Your goal can also be just about building community. Like putting some encouragement on the board when students are writing an exam.

How do you get started?

“If someone is new to teaching but they want to make sure their students have fun in class, I would first remind them that they need to be themselves and own who they are.” – advises Dr. Poproski. ” And then think about what they mean by fun. What kinds of things are fun about what you are teaching? Is there a way to bring in some sort of gamification? Can you create a problem set for them where all your examples are just wonky?

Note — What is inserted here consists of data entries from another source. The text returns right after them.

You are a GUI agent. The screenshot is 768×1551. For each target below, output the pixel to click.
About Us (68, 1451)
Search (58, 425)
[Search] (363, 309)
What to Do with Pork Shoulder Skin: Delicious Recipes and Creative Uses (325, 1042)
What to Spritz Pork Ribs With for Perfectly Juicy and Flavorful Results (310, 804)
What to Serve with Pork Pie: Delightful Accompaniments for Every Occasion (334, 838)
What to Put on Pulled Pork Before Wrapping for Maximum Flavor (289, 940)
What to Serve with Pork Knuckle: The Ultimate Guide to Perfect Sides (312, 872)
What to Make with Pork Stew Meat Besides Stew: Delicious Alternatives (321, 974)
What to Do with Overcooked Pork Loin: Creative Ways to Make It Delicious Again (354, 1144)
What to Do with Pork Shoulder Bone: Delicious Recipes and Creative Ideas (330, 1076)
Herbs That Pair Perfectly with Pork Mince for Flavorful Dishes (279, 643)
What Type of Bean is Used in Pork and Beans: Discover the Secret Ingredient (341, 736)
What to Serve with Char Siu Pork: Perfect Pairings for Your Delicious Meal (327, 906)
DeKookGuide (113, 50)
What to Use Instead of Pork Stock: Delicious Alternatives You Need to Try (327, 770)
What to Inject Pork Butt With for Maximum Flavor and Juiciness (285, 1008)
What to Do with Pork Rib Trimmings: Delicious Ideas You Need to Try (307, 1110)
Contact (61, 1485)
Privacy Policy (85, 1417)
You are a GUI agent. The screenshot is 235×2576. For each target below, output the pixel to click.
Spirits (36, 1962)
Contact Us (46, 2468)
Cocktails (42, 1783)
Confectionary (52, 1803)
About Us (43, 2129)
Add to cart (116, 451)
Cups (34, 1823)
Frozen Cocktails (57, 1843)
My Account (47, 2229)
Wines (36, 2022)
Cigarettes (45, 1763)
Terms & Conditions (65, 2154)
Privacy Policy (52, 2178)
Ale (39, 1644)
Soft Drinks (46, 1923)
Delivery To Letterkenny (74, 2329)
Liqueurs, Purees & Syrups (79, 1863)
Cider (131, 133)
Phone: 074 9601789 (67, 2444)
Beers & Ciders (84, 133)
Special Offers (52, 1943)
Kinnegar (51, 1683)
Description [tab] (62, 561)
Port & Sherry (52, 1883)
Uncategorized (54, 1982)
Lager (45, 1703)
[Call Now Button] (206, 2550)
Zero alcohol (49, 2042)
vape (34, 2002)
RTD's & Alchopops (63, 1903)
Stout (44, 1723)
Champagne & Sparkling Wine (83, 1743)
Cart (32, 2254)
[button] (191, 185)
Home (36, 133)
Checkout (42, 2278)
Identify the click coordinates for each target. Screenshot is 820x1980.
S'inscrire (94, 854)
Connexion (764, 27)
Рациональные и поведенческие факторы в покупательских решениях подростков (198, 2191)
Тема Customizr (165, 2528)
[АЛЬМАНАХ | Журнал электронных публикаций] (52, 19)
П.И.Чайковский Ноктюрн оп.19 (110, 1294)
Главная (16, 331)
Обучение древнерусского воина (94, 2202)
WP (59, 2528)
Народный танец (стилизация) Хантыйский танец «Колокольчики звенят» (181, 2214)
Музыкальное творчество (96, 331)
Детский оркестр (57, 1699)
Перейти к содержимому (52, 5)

Help your students see what is exciting or interesting about your content, and build from there.”

To start, it can be as easy as inserting a one-liner into a slide, or inserting a relevant cartoon.  Hopefully, you will have allowed your students to relax, to engage, to learn better, and all of this for free. And if not? in A. Whitney Brown’s words, “That is the saving grace of humor, if you fail, no one is laughing at you.”

References
(1) Gervais, M., & Wilson, D. S. (2005). The evolution and functions of laughter and humor: A synthetic approach. The Quarterly review of biology, 80(4), 395-430.
(2) Lencioni, P. (2002). The five dysfunctions of a team: A leadership fable. San Francisco: Jossey-Bass.
(3) Aragon SR. 2003. Creating social presence in on-line education. New Directions for Adult and Continuing Education 100: 57–68.
(4) Garner, R. L. (2006). Humor in pedagogy: How ha-ha can lead to aha!. College Teaching, 54(1), 177-180.
(5) Snetsinger, W., & Grabowski, B. (1994). The Use of Humor in a CBI Science Lesson To Enhance Retention.
(6) Nielson, K. A., & Powless, M. (2007). Positive and negative sources of emotional arousal enhance long-term word-list retention when induced as long as 30 min after learning. Neurobiology of learning and memory, 88(1), 40-47.
(7) Wilson-Barlow, L. (2015). The physiological effects of laughter. https://www.findapsychologist.org/the-physiological-effects-of-laughter-by-lindsay-wilson-barlow/
(8) Berk, R. (2002). Humor as an instructional defibrillator : Evidence-based techniques in teaching and assessment(1st ed. ed.). Sterling, Va.: Stylus.
(9) Berk, R. (1998). Professors are from mars, students are from snickers : How to write and deliver humor in the classroom and in professional presentations. Madison, Wis.: Mendota Press.
(10) Hu, D.L., Lefton, L. & Ludovice, P.J. (2017). Humor applied to STEM education. Systems Research and Behavioral Science, 34, 216-226.